Activity list:
• A. Decide whether each statement agrees with the job posting, answering yes or no and quoting the deciding words: (i) the role deploys and configures OT security platforms including Dragos, Claroty, and Nozomi; (ii) the minimum work experience is five years in SOC operations; (iii) a master's degree is required.
• B. Write out the part of the job posting starting with "Job Specifications" and going on through "enhancing alert fidelity.".

Passage provided:
================================

Lead SOC Engineer (OT Cybersecurity)

Overview:

Job Purpose

OT Detection is a senior technical and engineering leader role focused on designing and implementing advanced threat detection capabilities within OT environments. Operating within CPX’s hybrid Security Operations Centers (SOCs), this role emphasizes engineering detection logic, integrating OT telemetry, and enhancing visibility across ICS/SCADA systems. The position requires deep expertise in OT cybersecurity, threat hunting, and SOC operations, with a strong understanding of regional industrial sectors and compliance frameworks.

Responsibilities:

Job Responsibilities

Key Focus Areas

Key Activities

Key Responsibilities

• Detection Engineering: Design, develop, and fine‑tune OT‑specific detection use cases, correlation rules, and analytics within SIEM platforms to enhance threat visibility and reduce false positives.
• SOAR Playbook Engineering: Build, maintain, and optimize SOAR playbooks to automate investigation and response workflows for OT and IT security events.
• Alert Development & SOC Enablement: Create, refine, and document SOC alert logic to ensure high‑fidelity detection and smooth operational handover to analysts.
• Tool Integration: Deploy, configure, and optimize OT security platforms such as Dragos, Claroty, and Nozomi to improve monitoring coverage and asset visibility.
• Telemetry Onboarding: Integrate OT data sources—including PLC logs, historian data, network telemetry, and asset inventories—into SIEM/SOAR and broader SOC workflows.
• SOC Collaboration: Partner closely with SOC analysts and IT/OT teams to validate detections, enhance triage processes, and ensure seamless integration of OT monitoring capabilities.
• Compliance Alignment: Ensure all detection and response strategies align with relevant regulatory and industry frameworks, including NESA, SAMA, NIST 800‑82, and IEC 62443.
• Incident Support: Lead or support technical investigations involving OT assets, providing deep expertise during incident response activities and post‑incident reviews.

Qualifications:

Job Specifications

Skills/Certifications (Technical & Non-Technical)

Skills

• Advanced OT Detection Engineering: Proven ability to design and implement high-fidelity detection logic tailored to OT environments, including ICS/SCADA systems and industrial protocols.
• Deep Protocol Expertise: Strong hands-on experience with OT/ICS protocols such as Modbus, DNP3, OPC, IEC 61850, and their behavioral patterns in threat scenarios.
• SIEM Use Case Development: Extensive experience building and tuning OT-specific use cases and correlation rules in SIEM platforms (e.g., QRadar, Splunk), with a focus on minimizing false positives and enhancing alert fidelity.
• Telemetry Integration: Skilled in onboarding OT telemetry sources (e.g., PLC logs, historian data, network traffic) into SOC workflows for enhanced visibility and detection.
• Scripting & Automation: Proficient in Python and PowerShell for automating detection workflows, parsing OT logs, and building custom alerting mechanisms.
• Cross-Domain Collaboration: Strong communication and collaboration skills to work effectively with SOC analysts, OT engineers, and incident response teams.
• Operational Awareness: Deep understanding of SOC operations, OT threat landscapes, and the unique challenges of securing industrial environments in the Middle East.Certifications

• Cybersecurity: CISSP, CISM, or equivalent.
• OT-Specific: GICSP, GRID, ISA/IEC 62443 Cybersecurity Certificate, Dragos, Nozomi.
• Networking: CCNP/CCIE.
• Additional certifications related to SOAR or SIEM solutions would be considered an advantage

Minimum Work Experience

• Minimum of 8–10 years in SOC operations, with significant experience in OT cybersecurity.
• Prior experience in a lead engineering role within a SOC or industrial cybersecurity environment.

Education

• Bachelor’s degree in computer science, Information Technology, Cybersecurity, or related field.
• Master’s degree or equivalent recognized cybersecurity certifications preferred.

================================

Data section:
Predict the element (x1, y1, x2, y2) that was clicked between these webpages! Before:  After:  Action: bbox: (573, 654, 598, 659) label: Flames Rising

================================

Per-task outputs:
• A.
(i) Yes: "Deploy, configure, and optimize OT security platforms such as Dragos, Claroty, and Nozomi"
(ii) No: "Minimum of 8–10 years in SOC operations, with significant experience in OT cybersecurity."
(iii) No: "Master’s degree or equivalent recognized cybersecurity certifications preferred."

• B.
Job Specifications

Skills/Certifications (Technical & Non-Technical)

Skills

• Advanced OT Detection Engineering: Proven ability to design and implement high-fidelity detection logic tailored to OT environments, including ICS/SCADA systems and industrial protocols.
• Deep Protocol Expertise: Strong hands-on experience with OT/ICS protocols such as Modbus, DNP3, OPC, IEC 61850, and their behavioral patterns in threat scenarios.
• SIEM Use Case Development: Extensive experience building and tuning OT-specific use cases and correlation rules in SIEM platforms (e.g., QRadar, Splunk), with a focus on minimizing false positives and enhancing alert fidelity.